ACCC Grocery Price Inquiry report to recommend competition test?

Posted by Editorial on 1st August 2008

The Australian Competition and Consumer Commission yesterday handed their 642-page report into the state of competition in the grocery industry to the Federal Government and it has been suggested that a “competition test” may be among the recommendations.

Changes already mooted have included unit pricing, which appears certain, changes to restrict “creeping acquisitions”, a price monitoring system and the introduction of an industry ombudsman.

Alterations to zoning restrictions are also considered likely, with Citibank Investment Research analysts telling The Age that a competition test, similar to a recommendation from the UK grocery inquiry, is anticipated to be recommended.

The competition test would not allow the major retailers to open a store in an area where they already have greater than a 60% local market share.
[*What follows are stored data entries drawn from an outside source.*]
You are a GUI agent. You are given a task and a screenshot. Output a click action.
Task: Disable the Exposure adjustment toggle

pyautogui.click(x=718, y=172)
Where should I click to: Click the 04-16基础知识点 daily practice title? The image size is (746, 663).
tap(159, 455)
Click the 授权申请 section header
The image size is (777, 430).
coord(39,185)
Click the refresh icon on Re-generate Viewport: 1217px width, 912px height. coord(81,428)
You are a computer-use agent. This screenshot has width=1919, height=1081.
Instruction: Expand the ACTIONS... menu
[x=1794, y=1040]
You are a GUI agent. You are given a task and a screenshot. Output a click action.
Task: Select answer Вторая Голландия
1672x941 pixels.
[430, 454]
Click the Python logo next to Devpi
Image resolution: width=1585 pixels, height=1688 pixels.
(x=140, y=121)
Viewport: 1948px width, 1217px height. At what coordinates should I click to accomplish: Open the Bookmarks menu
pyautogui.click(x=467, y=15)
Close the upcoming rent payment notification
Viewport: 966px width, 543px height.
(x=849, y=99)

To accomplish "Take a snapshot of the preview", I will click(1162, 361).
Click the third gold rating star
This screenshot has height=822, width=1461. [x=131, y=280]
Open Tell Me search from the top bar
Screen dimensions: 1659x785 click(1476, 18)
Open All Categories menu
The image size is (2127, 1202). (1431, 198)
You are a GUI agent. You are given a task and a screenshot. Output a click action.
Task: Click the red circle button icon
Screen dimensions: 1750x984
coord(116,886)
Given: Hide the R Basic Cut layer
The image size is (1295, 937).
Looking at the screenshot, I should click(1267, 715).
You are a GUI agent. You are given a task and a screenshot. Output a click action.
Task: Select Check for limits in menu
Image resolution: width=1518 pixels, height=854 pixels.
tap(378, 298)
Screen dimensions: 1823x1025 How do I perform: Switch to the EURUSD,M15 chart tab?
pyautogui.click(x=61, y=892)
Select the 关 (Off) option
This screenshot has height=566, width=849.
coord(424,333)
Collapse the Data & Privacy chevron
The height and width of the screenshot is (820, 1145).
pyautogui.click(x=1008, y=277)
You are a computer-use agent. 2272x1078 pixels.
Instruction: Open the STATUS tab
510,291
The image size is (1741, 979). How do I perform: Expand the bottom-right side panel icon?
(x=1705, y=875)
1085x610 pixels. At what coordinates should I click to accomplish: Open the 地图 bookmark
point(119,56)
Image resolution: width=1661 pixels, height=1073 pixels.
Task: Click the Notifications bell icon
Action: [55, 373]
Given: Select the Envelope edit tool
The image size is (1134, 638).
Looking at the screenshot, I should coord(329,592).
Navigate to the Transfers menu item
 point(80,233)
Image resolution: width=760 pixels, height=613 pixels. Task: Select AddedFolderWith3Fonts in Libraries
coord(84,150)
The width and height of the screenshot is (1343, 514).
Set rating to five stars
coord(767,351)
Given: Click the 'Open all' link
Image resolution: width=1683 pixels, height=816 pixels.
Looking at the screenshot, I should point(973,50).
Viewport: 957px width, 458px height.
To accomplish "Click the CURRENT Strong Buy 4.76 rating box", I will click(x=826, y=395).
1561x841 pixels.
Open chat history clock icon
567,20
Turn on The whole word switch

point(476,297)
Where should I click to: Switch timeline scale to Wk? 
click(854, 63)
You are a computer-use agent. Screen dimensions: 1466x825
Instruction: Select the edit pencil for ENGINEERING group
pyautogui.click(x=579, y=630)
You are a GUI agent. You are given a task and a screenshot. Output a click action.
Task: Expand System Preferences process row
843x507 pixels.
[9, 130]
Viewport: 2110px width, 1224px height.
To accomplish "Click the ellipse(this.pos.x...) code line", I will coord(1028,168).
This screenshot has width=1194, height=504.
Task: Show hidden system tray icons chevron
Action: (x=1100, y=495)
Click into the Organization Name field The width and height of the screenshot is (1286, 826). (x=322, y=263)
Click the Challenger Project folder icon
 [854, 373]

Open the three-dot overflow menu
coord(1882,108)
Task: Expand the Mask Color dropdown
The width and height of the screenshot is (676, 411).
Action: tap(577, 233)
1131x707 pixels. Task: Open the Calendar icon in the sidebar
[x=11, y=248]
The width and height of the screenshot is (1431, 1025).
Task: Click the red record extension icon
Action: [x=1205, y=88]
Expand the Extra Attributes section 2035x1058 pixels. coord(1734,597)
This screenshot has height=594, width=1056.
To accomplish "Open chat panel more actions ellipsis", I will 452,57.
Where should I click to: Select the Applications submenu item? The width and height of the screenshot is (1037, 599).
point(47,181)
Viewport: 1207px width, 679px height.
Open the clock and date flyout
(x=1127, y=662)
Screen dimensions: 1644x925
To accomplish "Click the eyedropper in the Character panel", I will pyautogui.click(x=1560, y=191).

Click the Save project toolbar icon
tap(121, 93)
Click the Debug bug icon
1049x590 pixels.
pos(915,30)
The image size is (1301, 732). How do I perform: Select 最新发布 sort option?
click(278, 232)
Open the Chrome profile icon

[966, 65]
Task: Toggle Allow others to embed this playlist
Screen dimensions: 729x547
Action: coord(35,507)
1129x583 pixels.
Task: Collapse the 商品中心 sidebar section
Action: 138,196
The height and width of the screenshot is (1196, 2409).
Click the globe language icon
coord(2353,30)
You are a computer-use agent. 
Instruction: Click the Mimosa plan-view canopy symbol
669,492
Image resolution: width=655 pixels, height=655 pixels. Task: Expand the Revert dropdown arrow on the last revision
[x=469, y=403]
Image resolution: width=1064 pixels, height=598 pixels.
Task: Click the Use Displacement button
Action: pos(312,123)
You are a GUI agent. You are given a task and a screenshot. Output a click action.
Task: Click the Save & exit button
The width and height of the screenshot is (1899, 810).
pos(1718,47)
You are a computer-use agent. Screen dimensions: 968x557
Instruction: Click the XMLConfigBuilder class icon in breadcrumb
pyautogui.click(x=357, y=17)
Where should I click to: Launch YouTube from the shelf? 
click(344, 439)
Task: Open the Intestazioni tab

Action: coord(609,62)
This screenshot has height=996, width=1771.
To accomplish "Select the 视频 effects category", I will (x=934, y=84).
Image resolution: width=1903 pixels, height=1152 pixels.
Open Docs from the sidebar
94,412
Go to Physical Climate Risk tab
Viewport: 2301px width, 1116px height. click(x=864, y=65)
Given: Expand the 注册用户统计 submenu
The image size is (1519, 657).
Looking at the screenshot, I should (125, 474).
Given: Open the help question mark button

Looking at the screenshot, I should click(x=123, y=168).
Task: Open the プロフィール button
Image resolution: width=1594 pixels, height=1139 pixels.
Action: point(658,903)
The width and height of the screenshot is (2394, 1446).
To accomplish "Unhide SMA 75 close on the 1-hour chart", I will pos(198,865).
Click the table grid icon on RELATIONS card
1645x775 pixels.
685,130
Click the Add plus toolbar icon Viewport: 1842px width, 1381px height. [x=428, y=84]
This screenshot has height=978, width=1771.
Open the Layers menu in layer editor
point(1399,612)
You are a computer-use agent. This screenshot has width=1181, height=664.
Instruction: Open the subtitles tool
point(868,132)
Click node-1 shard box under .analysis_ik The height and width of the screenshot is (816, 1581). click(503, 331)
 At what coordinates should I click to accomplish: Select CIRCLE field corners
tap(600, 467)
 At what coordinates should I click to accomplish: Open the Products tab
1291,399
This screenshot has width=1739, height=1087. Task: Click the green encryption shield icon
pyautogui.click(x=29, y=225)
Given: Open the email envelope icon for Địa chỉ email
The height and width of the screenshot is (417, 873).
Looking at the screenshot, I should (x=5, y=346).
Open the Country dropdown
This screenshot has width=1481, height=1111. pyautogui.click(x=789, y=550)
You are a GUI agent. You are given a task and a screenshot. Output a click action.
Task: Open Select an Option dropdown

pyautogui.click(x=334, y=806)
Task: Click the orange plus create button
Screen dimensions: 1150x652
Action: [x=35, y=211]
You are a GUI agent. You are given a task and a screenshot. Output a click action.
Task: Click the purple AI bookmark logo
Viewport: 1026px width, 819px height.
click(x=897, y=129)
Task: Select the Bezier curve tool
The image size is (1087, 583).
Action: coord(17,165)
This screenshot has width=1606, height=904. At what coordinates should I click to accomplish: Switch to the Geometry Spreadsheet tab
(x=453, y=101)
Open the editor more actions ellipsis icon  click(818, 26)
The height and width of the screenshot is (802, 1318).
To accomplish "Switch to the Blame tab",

The other changes to planning laws could incorporate the scrapping of legislation which prohibits competitors opening in shopping centres where there is a supermarket already present and alterations to restrictive zoning laws that prevent new entrants from suburbs.

The current laws were last week condemned by Former ACCC Chairman Allan Fels as a “tragedy for consumers”. “Tackling the power of the retail landlords should be an important part of any reform recommended by the ACCC,” he said. “Franklins, Superbarn and Aldi rarely get a look in. Shopping centres go straight for the big two.”

“What’s more, smaller chains are prevented from opening down the road because of ‘centres policy’ planning laws that concentrate major shopping centres in select areas banning or limiting competitors in surrounding suburbs.”

“… I believe that the biggest gains would come from looking at planning laws and their impact on competition. Tough federal and state action will be crucial if anything is to be done,” Professor Fels concluded.